--- Information provided Enclosed Below ---
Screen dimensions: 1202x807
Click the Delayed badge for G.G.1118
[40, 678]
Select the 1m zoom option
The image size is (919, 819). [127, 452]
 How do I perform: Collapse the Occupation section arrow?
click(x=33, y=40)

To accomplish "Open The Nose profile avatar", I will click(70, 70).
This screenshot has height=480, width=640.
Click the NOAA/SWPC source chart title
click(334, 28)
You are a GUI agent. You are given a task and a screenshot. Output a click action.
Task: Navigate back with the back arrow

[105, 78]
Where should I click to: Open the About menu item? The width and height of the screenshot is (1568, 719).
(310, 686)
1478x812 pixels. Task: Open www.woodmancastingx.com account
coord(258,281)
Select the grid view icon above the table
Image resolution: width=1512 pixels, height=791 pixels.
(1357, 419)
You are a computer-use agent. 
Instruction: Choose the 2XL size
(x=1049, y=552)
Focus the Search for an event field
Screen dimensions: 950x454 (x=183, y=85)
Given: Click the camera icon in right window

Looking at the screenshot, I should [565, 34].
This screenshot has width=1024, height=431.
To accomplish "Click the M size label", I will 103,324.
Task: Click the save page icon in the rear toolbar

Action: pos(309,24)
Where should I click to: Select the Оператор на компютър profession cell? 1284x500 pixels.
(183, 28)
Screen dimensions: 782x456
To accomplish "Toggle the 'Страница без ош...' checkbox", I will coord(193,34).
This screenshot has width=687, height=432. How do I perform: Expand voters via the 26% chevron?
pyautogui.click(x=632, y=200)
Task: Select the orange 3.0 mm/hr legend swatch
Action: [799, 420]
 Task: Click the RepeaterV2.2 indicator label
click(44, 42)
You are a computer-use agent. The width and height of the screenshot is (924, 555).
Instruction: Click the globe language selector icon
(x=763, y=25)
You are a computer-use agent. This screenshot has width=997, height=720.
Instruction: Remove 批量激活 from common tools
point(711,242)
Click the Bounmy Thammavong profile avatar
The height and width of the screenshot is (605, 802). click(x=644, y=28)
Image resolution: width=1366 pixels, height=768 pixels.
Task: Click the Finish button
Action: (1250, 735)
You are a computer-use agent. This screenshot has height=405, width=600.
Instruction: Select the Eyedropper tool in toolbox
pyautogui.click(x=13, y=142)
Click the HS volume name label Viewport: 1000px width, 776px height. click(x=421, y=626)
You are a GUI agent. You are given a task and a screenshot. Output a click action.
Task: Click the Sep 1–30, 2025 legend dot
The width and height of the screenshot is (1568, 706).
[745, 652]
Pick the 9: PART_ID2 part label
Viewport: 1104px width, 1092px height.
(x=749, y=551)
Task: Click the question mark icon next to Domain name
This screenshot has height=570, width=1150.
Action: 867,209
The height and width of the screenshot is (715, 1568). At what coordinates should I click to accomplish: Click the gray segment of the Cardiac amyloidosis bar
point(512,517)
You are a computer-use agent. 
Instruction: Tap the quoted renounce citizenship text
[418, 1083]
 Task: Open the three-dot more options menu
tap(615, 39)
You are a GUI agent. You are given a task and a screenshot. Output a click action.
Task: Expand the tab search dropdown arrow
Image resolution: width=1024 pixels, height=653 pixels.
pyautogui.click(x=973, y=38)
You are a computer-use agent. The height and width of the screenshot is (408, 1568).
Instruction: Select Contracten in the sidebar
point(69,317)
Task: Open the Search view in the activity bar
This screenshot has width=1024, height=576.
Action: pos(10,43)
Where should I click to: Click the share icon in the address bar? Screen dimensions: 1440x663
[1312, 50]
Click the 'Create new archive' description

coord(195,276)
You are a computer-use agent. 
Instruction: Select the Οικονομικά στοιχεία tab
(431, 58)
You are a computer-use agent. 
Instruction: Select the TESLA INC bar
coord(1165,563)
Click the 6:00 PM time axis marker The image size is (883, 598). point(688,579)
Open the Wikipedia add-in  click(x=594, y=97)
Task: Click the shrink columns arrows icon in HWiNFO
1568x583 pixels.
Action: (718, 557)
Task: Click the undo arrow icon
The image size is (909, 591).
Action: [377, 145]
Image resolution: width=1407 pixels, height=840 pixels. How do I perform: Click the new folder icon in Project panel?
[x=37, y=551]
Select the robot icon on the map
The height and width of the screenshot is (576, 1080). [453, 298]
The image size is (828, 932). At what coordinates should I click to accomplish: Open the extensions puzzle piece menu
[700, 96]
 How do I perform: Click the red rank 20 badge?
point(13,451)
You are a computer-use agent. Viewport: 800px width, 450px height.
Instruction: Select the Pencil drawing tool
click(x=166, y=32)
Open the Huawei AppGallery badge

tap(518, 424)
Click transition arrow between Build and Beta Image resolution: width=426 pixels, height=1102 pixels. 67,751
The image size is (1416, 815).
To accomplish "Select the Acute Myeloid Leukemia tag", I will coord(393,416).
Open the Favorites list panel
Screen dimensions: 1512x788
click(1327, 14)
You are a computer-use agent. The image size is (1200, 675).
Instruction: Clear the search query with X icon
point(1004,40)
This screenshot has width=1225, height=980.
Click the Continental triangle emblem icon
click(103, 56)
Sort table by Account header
--- End of Enclosed Information provided ---
§ What you should do: Reproduce every line above. Keep it exact.

§ Answer for the task:
Screen dimensions: 1202x807
Click the Delayed badge for G.G.1118
[40, 678]
Select the 1m zoom option
The image size is (919, 819). [127, 452]
 How do I perform: Collapse the Occupation section arrow?
click(x=33, y=40)

To accomplish "Open The Nose profile avatar", I will click(70, 70).
This screenshot has height=480, width=640.
Click the NOAA/SWPC source chart title
click(334, 28)
You are a GUI agent. You are given a task and a screenshot. Output a click action.
Task: Navigate back with the back arrow

[105, 78]
Where should I click to: Open the About menu item? The width and height of the screenshot is (1568, 719).
(310, 686)
1478x812 pixels. Task: Open www.woodmancastingx.com account
coord(258,281)
Select the grid view icon above the table
Image resolution: width=1512 pixels, height=791 pixels.
(1357, 419)
You are a computer-use agent. 
Instruction: Choose the 2XL size
(x=1049, y=552)
Focus the Search for an event field
Screen dimensions: 950x454 (x=183, y=85)
Given: Click the camera icon in right window

Looking at the screenshot, I should [565, 34].
This screenshot has width=1024, height=431.
To accomplish "Click the M size label", I will 103,324.
Task: Click the save page icon in the rear toolbar

Action: pos(309,24)
Where should I click to: Select the Оператор на компютър profession cell? 1284x500 pixels.
(183, 28)
Screen dimensions: 782x456
To accomplish "Toggle the 'Страница без ош...' checkbox", I will coord(193,34).
This screenshot has width=687, height=432. How do I perform: Expand voters via the 26% chevron?
pyautogui.click(x=632, y=200)
Task: Select the orange 3.0 mm/hr legend swatch
Action: [799, 420]
 Task: Click the RepeaterV2.2 indicator label
click(44, 42)
You are a computer-use agent. The width and height of the screenshot is (924, 555).
Instruction: Click the globe language selector icon
(x=763, y=25)
You are a computer-use agent. This screenshot has width=997, height=720.
Instruction: Remove 批量激活 from common tools
point(711,242)
Click the Bounmy Thammavong profile avatar
The height and width of the screenshot is (605, 802). click(x=644, y=28)
Image resolution: width=1366 pixels, height=768 pixels.
Task: Click the Finish button
Action: (1250, 735)
You are a computer-use agent. This screenshot has height=405, width=600.
Instruction: Select the Eyedropper tool in toolbox
pyautogui.click(x=13, y=142)
Click the HS volume name label Viewport: 1000px width, 776px height. click(x=421, y=626)
You are a GUI agent. You are given a task and a screenshot. Output a click action.
Task: Click the Sep 1–30, 2025 legend dot
The width and height of the screenshot is (1568, 706).
[745, 652]
Pick the 9: PART_ID2 part label
Viewport: 1104px width, 1092px height.
(x=749, y=551)
Task: Click the question mark icon next to Domain name
This screenshot has height=570, width=1150.
Action: 867,209
The height and width of the screenshot is (715, 1568). At what coordinates should I click to accomplish: Click the gray segment of the Cardiac amyloidosis bar
point(512,517)
You are a computer-use agent. 
Instruction: Tap the quoted renounce citizenship text
[418, 1083]
 Task: Open the three-dot more options menu
tap(615, 39)
You are a GUI agent. You are given a task and a screenshot. Output a click action.
Task: Expand the tab search dropdown arrow
Image resolution: width=1024 pixels, height=653 pixels.
pyautogui.click(x=973, y=38)
You are a computer-use agent. The height and width of the screenshot is (408, 1568).
Instruction: Select Contracten in the sidebar
point(69,317)
Task: Open the Search view in the activity bar
This screenshot has width=1024, height=576.
Action: pos(10,43)
Where should I click to: Click the share icon in the address bar? Screen dimensions: 1440x663
[1312, 50]
Click the 'Create new archive' description

coord(195,276)
You are a computer-use agent. 
Instruction: Select the Οικονομικά στοιχεία tab
(431, 58)
You are a computer-use agent. 
Instruction: Select the TESLA INC bar
coord(1165,563)
Click the 6:00 PM time axis marker The image size is (883, 598). point(688,579)
Open the Wikipedia add-in  click(x=594, y=97)
Task: Click the shrink columns arrows icon in HWiNFO
1568x583 pixels.
Action: (718, 557)
Task: Click the undo arrow icon
The image size is (909, 591).
Action: [377, 145]
Image resolution: width=1407 pixels, height=840 pixels. How do I perform: Click the new folder icon in Project panel?
[x=37, y=551]
Select the robot icon on the map
The height and width of the screenshot is (576, 1080). [453, 298]
The image size is (828, 932). At what coordinates should I click to accomplish: Open the extensions puzzle piece menu
[700, 96]
 How do I perform: Click the red rank 20 badge?
point(13,451)
You are a computer-use agent. Viewport: 800px width, 450px height.
Instruction: Select the Pencil drawing tool
click(x=166, y=32)
Open the Huawei AppGallery badge

tap(518, 424)
Click transition arrow between Build and Beta Image resolution: width=426 pixels, height=1102 pixels. 67,751
The image size is (1416, 815).
To accomplish "Select the Acute Myeloid Leukemia tag", I will coord(393,416).
Open the Favorites list panel
Screen dimensions: 1512x788
click(1327, 14)
You are a computer-use agent. The image size is (1200, 675).
Instruction: Clear the search query with X icon
point(1004,40)
This screenshot has width=1225, height=980.
Click the Continental triangle emblem icon
click(103, 56)
Sort table by Account header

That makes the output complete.